Specifics of a PCB depend on the system and techniques used.

(ref. [OSIDP] Fig. 3.1 on p. 110; image courtesy [OSIDP] webpage)

Process life cycle

A process moves through various states during its life:

    • new,

    • ready,

    • running,

    • blocked, and

    • done states, and

    • transitions between them

(regenerated from [USP] Fig. 3.1, p. 62)

Many processes may be ready or waiting at the same time, but only one can be running at a time in a uniprocessor system.

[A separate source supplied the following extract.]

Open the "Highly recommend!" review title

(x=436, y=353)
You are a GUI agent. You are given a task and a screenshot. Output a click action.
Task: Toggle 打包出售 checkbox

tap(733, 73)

Process and process lifecycle nomenclature

    • batch process: a process which is not connected to a terminal, or a non-interactive process

    • resident monitor: first software support for an operating system; transferred CPU control from process to process; provided automatic process sequencing

    • multiprogramming: multiple processes are kept in main memory and contend for the CPU with the goal of reducing the time the processor is idle

    • timesharing (or preemptive multi-tasking): an extension of multiprogramming in which the CPU is switched between processes very quickly; a small amount of CPU time is given to each process (called a time slice or quantum); gives rise to interactive systems and enables communication between a user and a process

    • non-preemptive multi-tasking = multiprogramming without timesharing

  • job scheduling: policy by which processes are loaded into main memory or, in other words, the ready queue

    • ready queue: contains all processes in main memory ready to execute; a process is dispatched from the ready queue to the CPU (called process scheduling); its processing may cause it to put on a device queue

  • process scheduling (or CPU scheduling): policy by which processes are granted access to the CPU

    • context switch: each process change requires a context switch which is purely overhead (i.e., no useful work is being accomplished); switching the CPU to another process requires i) saving the state of the old process and ii) loading the state for the new process

    • context switch time: time required to perform a context switch

    • system call: call to a core OS service, such as a read or write, and typically triggers a context switch;

    • `a system call is a request to the operating system for a service' ([USP] p. 119)

    • or

    • `a system call is a request to the operating system for service that causes the normal CPU cycle to be interrupted and control to be given to the operating system' ([USP] p. 7)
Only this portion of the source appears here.